Wiersze Taego Poŭ (1301–1382)


Chmury i skały

Jak cicho i spokojnie jest bezczynnie stać w bezruchu
Wśród złudnych obłoków pięciu skupisk.
Tak wiele pór kwitnienia kwiatów i wschodów księżyca przeminęło;
Mój umysł od dawna nie żyje i postrzegam bez umysłu.


Starożytny las 

Wiosenna bryza wstrząsa korzeniami drzewa, 
Które nie ma konarów ani liści.
Jego kolor nie jest zielony ani biały,
Nie pojawia się też nawet cień koloru, gdy kwitnie.


Falujące morze

Na falach rozległego morza
Melodia fletu żeglarza słyszana jest szeroko i daleko.
Uderzenie melodii rozbija wszystkie skalania na kawałki,
Białe mewy lecą ku niebu, radując się tańcem.


Nie-Objawienie

Coś, co jest gnostyczne i jasne, spowija cały świat,
Jednak nie ma niczego, wewnątrz ani na zewnątrz, by to uchwycić,
Nie ma też sposobu, aby o tym myśleć.
Rozumiem powód, dla którego nie chcesz trzymać kwiatu.
Ha!
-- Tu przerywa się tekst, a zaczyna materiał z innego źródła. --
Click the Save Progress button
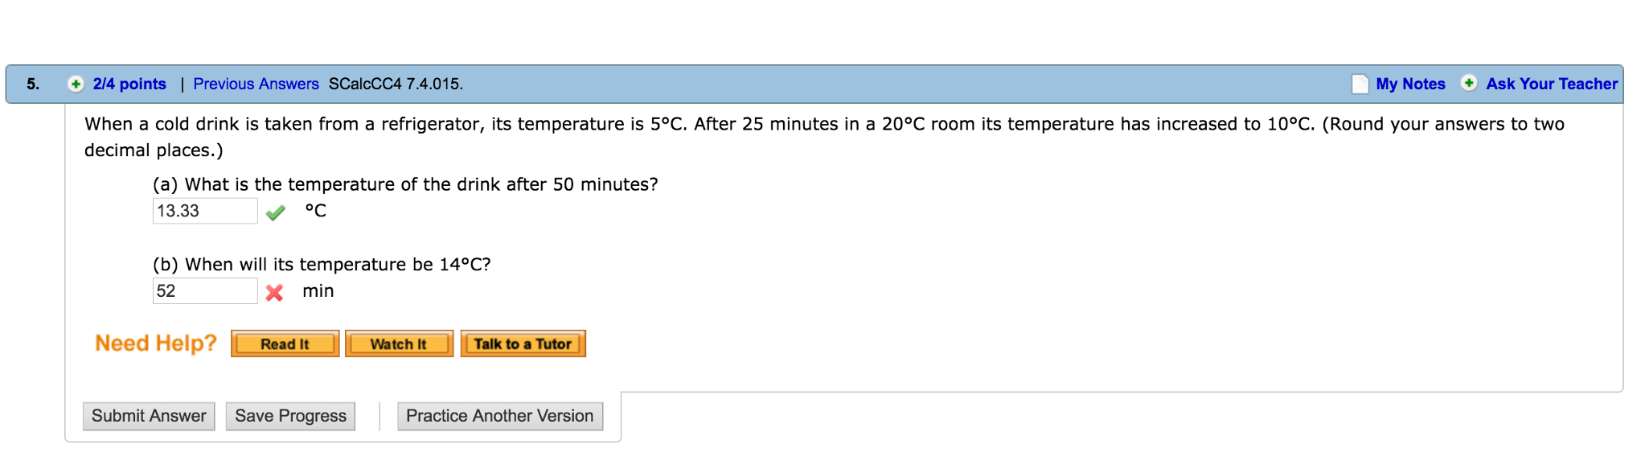1645x461 pixels. tap(290, 416)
Ha! Ha! Powiedz mi. Co to jest?
Powinieneś starać się z całych sił, jak płomień, który nagle wybucha,
nigdy nie marnując słonecznego dnia.


Dom urzeczywistnienia

Nie ma ścian w żadnym z kierunków
Ani drzwi z czterech stron.
Nawet Budda i Patriarchowie nie mogliby wejść;
Zdrzemnąłem się, leżąc bezczynnie w białych chmurach.